Alzheimer’s disease and its biomarkers in CSF
Alzheimer’s disease is a chronic neurodegenerative disorder considered the most common cause of dementia in older people. Although clinical symptoms still form the core of diagnosis, imaging and cerebrospinal fluid biomarkers now play an important role in the diagnostic process. Two important neuropathological features of Alzheimer’s are the extracellular deposition of beta-amyloid (Aβ) plaques and hyperphosphorylated tau protein in neurofibrillary tangles, processes that can be detected through biomarkers in the cerebrospinal fluid (CSF): Aβ1-42 and Aβ1 -40, total Tau (t-Tau) and phospho Tau (p-Tau).
In this regard, people with Alzheimer’s have a characteristic CSF biochemical profile consisting of a decrease in the Aβ1-42/Aβ1-40 ratio together with an increase in the concentration of t-Tau and p-Tau. However, it is important to properly control the conditions under which CSF samples are collected, processed, and stored because these factors have been shown to be of great importance in analytical results. The most accepted collection/storage protocol requires that once the lumbar puncture is performed, the samples are quickly stored in ultra-low freezers at -80ºC until the moment of analysis. This makes it difficult for some centers with limited laboratory infrastructure to do so.

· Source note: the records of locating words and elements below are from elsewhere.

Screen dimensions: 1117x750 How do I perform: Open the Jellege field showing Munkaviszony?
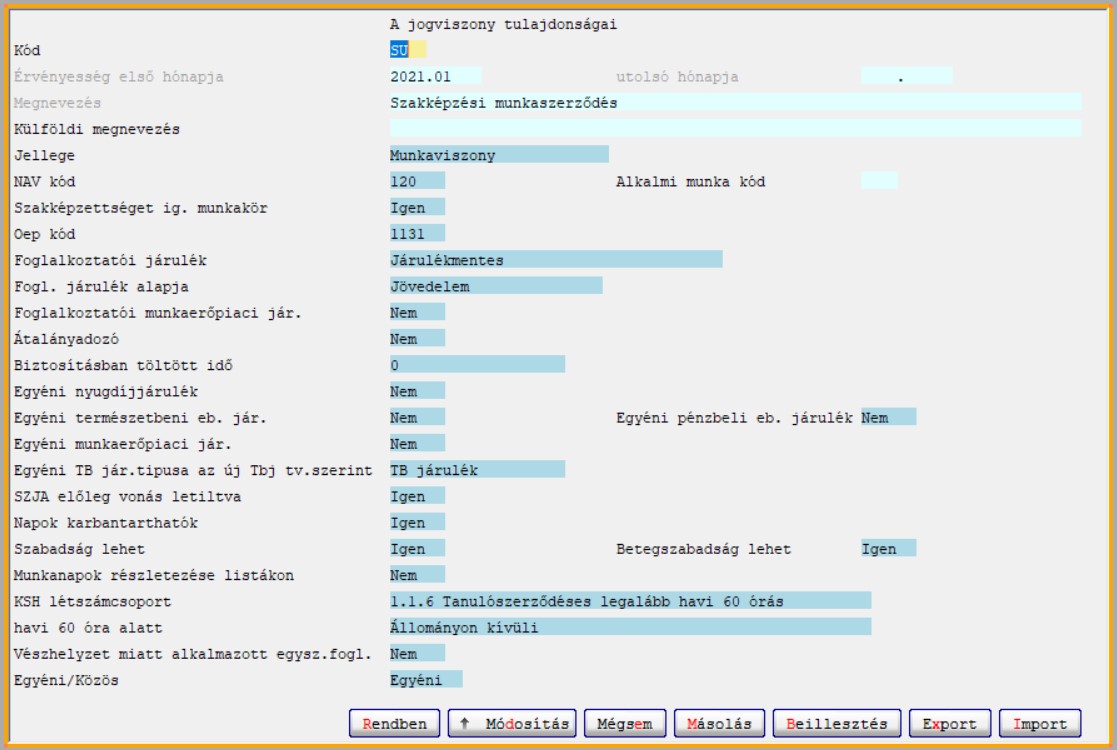point(498,154)
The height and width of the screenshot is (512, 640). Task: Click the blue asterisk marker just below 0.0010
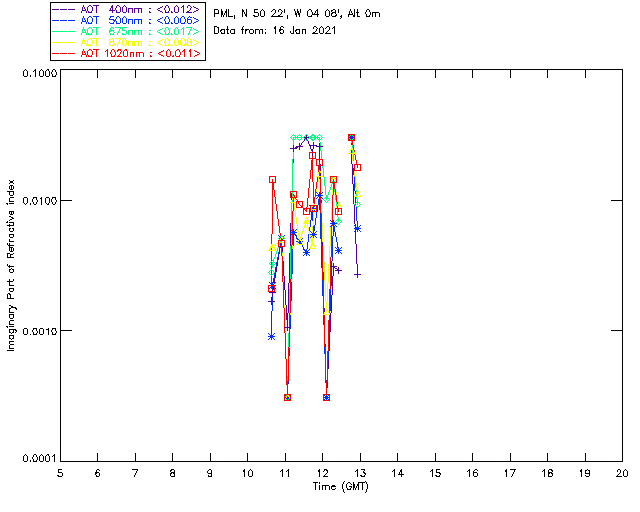click(271, 336)
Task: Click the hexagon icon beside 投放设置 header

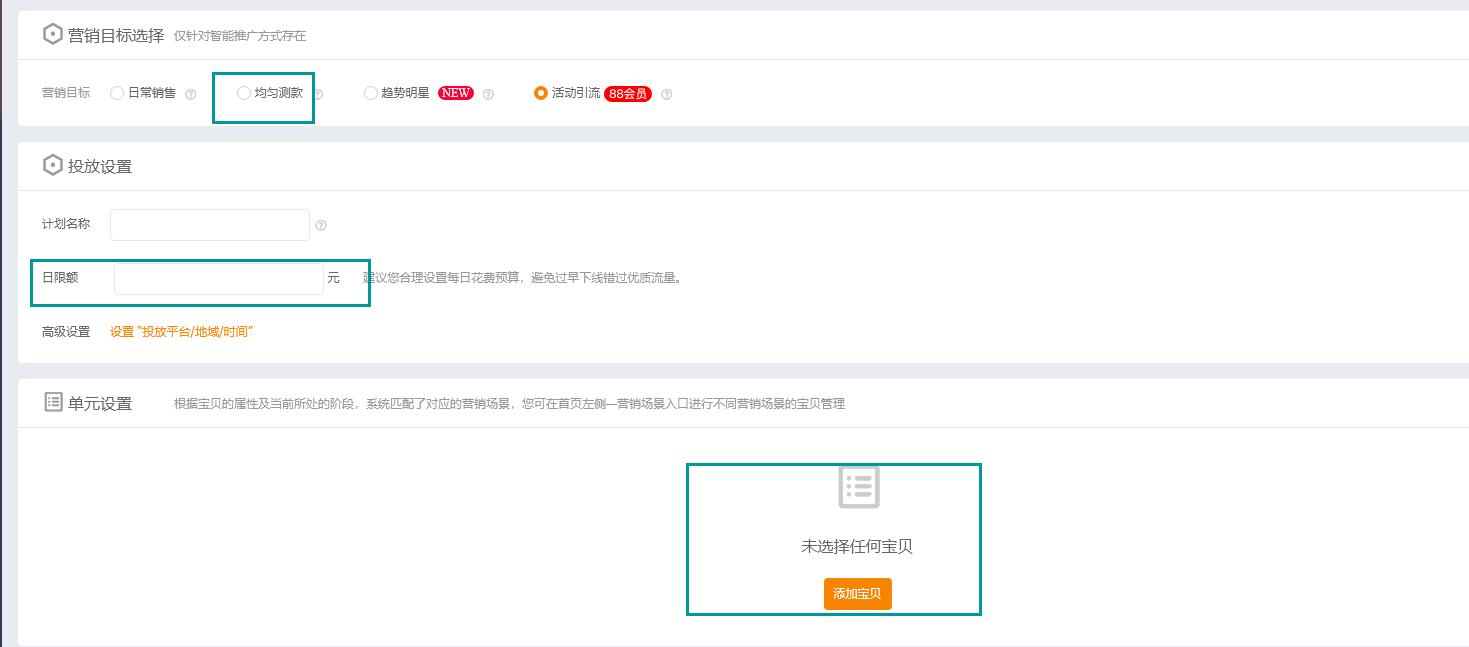Action: [53, 166]
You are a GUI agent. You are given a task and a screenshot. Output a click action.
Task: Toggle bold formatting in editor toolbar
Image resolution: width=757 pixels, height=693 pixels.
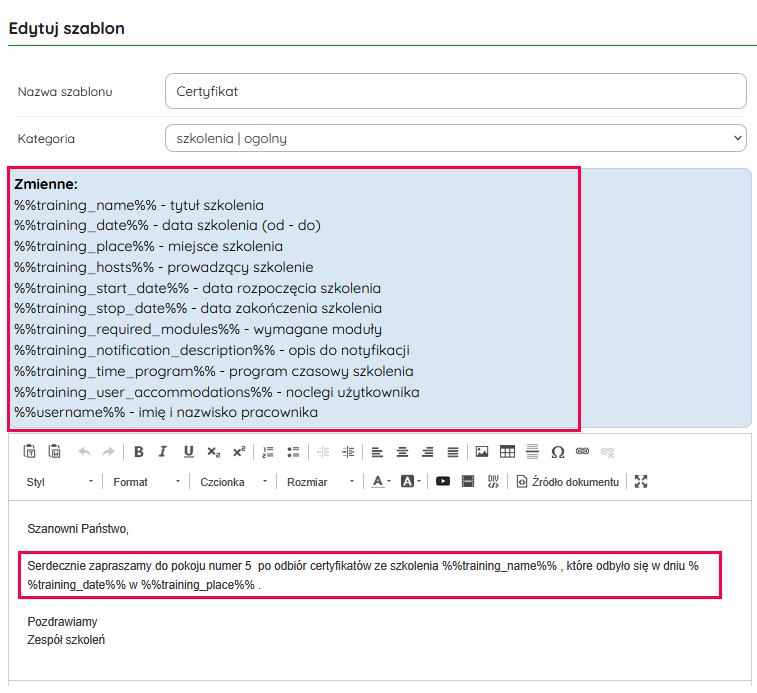139,452
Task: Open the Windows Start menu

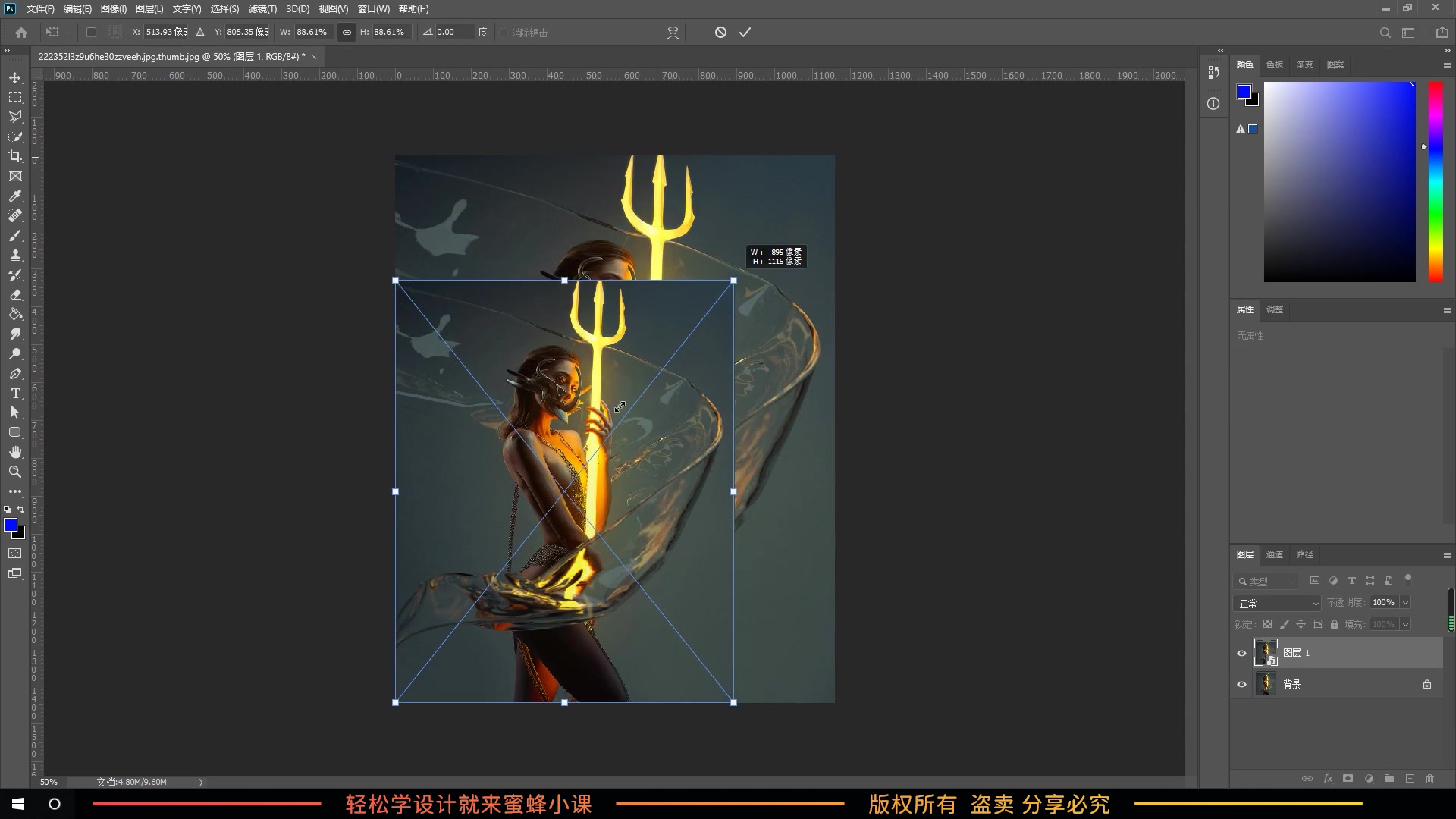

The objective of our study, recently published in the journal Clinical Chemistry and Laboratory Medicine and entitled “Importance of cerebrospinal fluid store conditions for the Alzheimer’s disease diagnostics on an automated platform” was to determine if storage conditions influence the quantifications of biomarkers of Alzheimer’s in CSF. This study has been done in collaboration between the Memory Unit (Neurology) and the Biochemistry service of the Hospital de Sant Pau.
What have we done in this study?
In this study, we obtained CSF samples from eleven patients who underwent lumbar puncture at the Sant Pau Memory Unit in order to confirm or rule out the diagnosis of Alzheimer’s. The samples were collected and processed following the established protocols. Regarding storage, part of the samples was divided and stored following different conditions of temperature (room temperature, 4ºC, -20ºC, -80ºC) and time (between 1-2 days and 15-16 days).
We measured and compared the values of the Alzheimer’s markers (Aβ1-42, Aβ1-40, T-Tau and P-Tau) in each sample under the different conditions using the automated analysis technique implemented at the Hospital de Sant Pau.
Our study showed that conditions involving storage at 4ºC for 1-2 days, 8-9 days, or 15-16 days were associated with decreased Aβ fractions, especially for Aβ1-42 and to a lesser extent for Aβ1- 40. Although the use of the Aβ1-42/Aβ1-40 ratio could partially compensate for this decrease, statistical differences could still be observed. Freezing conditions at -20°C or -80°C did not affect the Aβ fractions.
The results also showed that storing CSF samples up to 48 hours at room temperature and then freezing them at -80°C did not significantly affect the results of these markers, and that storing samples at -20°C (standard freezer) was equivalent to storing them at -80ºC (ultra-freezer), at least for 15-16 days.
Regarding the concentrations of p-Tau and t-Tau, they were not affected by any of the storage conditions evaluated, reinforcing the idea of their stability in different conditions and storage time.
Relevance of the study
This study confirms once again that amyloid-beta protein is very sensitive to preanalytical manipulation, but also that this is partially compensated using the Aβ1-42/Aβ1-40 ratio.
Our results allow us to conclude that centers with limited laboratory infrastructure can collect and store samples following simpler pre-analytical conditions and then send them to another reference center for analysis without impacting the results of the analyses.